Birth: November 8, 1934 - Transition: March 12, 2022
 
“It is human to grieve over the loss of dear ones. We love them and cannot help missing them, but a true realization of the immortality and continuity of the individual soul, will rob our grief of hopelessness. We shall realize that they are in God’s keeping and they are safe. We shall know that loving friends have met them, and that their life still flows on with the currents of eternity. We shall feel that we have not lost them, they have only gone before. So we shall view eternity from the higher standpoint, as a continuity of time, forever and ever expanding, until time, as we now experience it, she’ll be no more. Realizing this, we shall see in everyone a budding genius, a becoming God, an unfolding soul, an eternal destiny.”

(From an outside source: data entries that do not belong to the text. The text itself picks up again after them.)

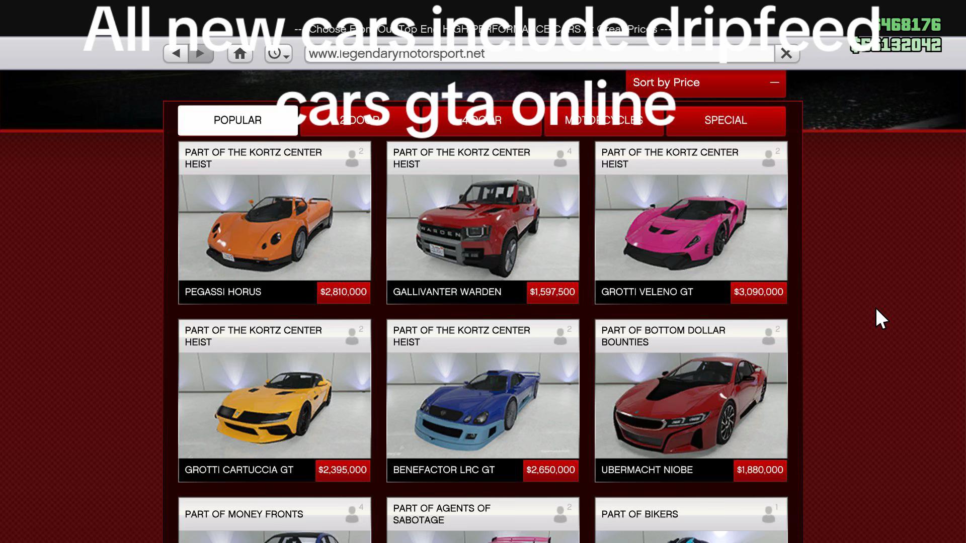Screen dimensions: 966x543
Task: Select the orange Pegassi Horus thumbnail
Action: pyautogui.click(x=275, y=227)
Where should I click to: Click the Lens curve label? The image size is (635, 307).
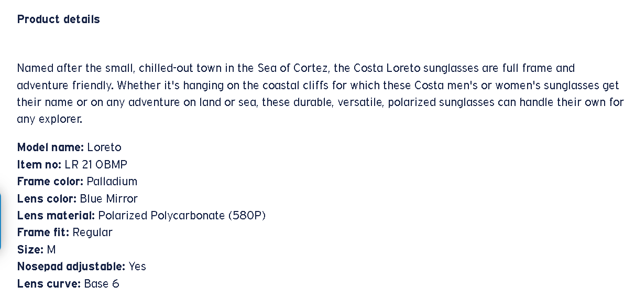pyautogui.click(x=49, y=284)
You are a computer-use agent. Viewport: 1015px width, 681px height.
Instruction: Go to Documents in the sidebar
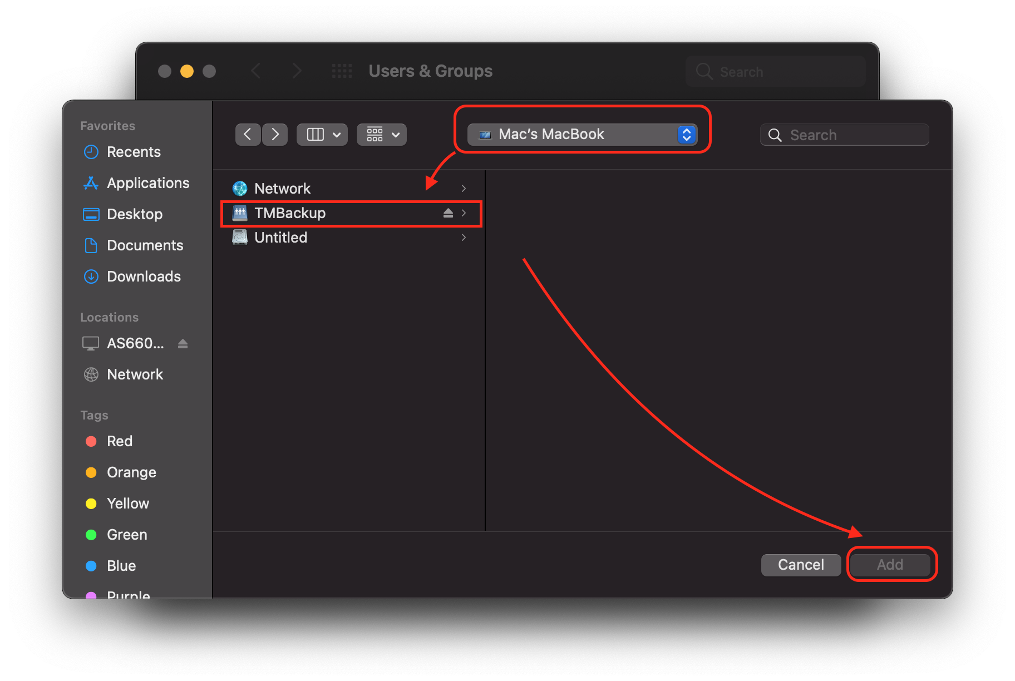coord(145,245)
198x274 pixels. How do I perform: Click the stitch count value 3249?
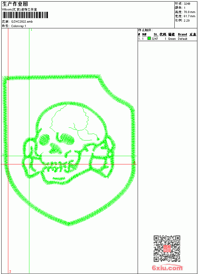[187, 4]
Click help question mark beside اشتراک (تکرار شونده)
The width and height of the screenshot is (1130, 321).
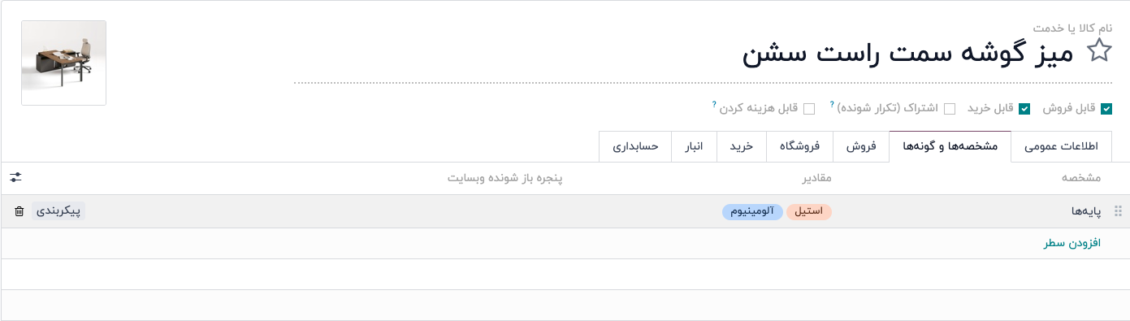coord(832,104)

Ernest Holmes - The Science of Mind Textbook

Page 387 Para 3


So...LET'S TALK!!

It is rumored that Dr. Holmes was once asked if he believed, that Life after physical death existed? His Answer: “Of course I do, I've met too many of them at their own funerals”.


Enough said.


Rev Lloyd


Benjamin Franklin
On Life and Death
“I condole with you. We have lost a most dear and valuable relation, but it is the will of God and Nature that these mortal bodies be laid aside when the soul is to enter into real life; ’tis rather an embryo state, a preparation for living; a man is not completely born until he be dead: Why then should we grieve that a new child is born among the immortals? A new member added to their happy society?
We are spirits. That bodies should be lent us, while they can afford us pleasure, assist us in acquiring knowledge, or doing good to our fellow-creatures, is a kind and benevolent act of God.
When they become unfit for these purposes and afford us pain instead of pleasure—instead of an aid, become an incumbrance and answer none of the intentions for which they were given, it is equally kind and benevolent that a way is provided by which we may get rid of them. Death is that way.
We ourselves prudently choose a partial death. In some cases a mangled painful limb, which cannot be restored, we willingly cut off. He who plucks out a tooth, parts with it freely since the pain goes with it, and he that quits the whole body, parts at once with all pains and possibilities of pains and diseases it was liable to, or capable of making him suffer.
Our friend and we are invited abroad on a party of pleasure—that is to last forever. His chair was first ready and he is gone before us. We could not all conveniently start together, and why should you and I be grieved at this, since we are soon to follow, and we know where to find him. Adieu.”